Its been a year and a half.
My boyfriend and I have been together through almost everything. Everything that matters anyway. He's the most outgoing person you will ever meet, and I think for the first time in my life, I might be feeling something I have never felt. Love. I like to think of him as my trooper. He goes through a lot of shit with me sometimes, and yet he still sticks around. Even when things get almost too unbearable for myself, he's right there beside me. He's just that way.

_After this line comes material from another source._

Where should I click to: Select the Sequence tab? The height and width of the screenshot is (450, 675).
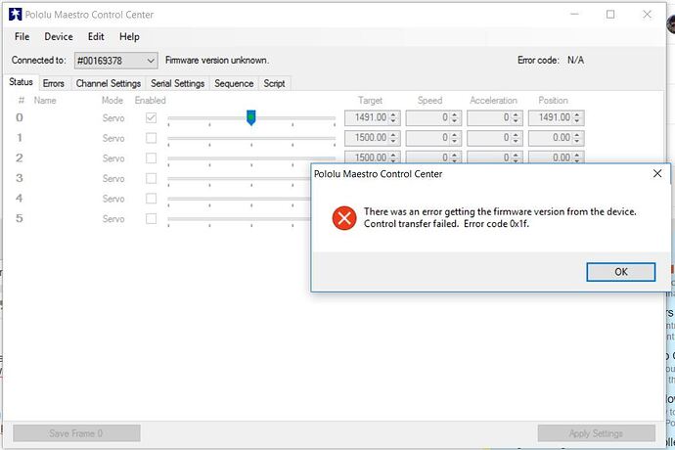coord(234,84)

This is where the story starts......
My boyfriend and I are inseparable. We like to do almost everything together. My mother kicked me out of my house last year, and I have lived with my boyfriend since. I have to say, I feel real bad sometimes. If I was him, I certainly would have gone crazy by now. I don't know how he puts up with me. Anyway, hes got this friend. Lets call him Jack. My boyfriend has known Jack for a long long time. They went to high school together, and then, when he was going into his last year, he moved away from Jack. He moved down here to my town, and I guess you could say, picked up from where he left off.
Jack wasn't always like this. He didn't always live every day of his life being high. As far as I know, he was a pretty smart guy, and liked doing regular things. He liked school, and as I recall one of his favorite classes was Photography. Anyways, you see, he met this girl. Jack met this really awesome girl, and they dated for almost three years. Until recently when the Authorities became involved in a Marijuana related incident. Pretty much, his dad got busted with a grow-op that Jack willingly helped out with. Jack knew all the consequences of this but continued on with his work. Jack became immersed in this life. Everyday was weed. Every walk, ever meal, every break, every night, every cuddle, every movie or video game, every trip, and every hangout. It's all about weed. It always has been, and for this addict, probably always will be.
Back to the story...... My boyfriend likes hanging out with Jack. When my boyfriend was younger, he tried killing himself when he was at Jacks house one day. He had no job, no girlfriend, nothing really great in his life, and I guess he just figured he didn't deserve to be here any longer, and that's when he decided to down an entire bottle of Advil. Yeah, not a good idea. I ask him about that weekend from time to time. What was going through his head exactly? Why did he think he had no other option? Well since then, whenever my boyfriend hangs out with Jack, he gets high. They have also started experimenting with other drugs. Mixing shrooms and acid together, smoking catnip (never heard of that until I was told) and other stupid things.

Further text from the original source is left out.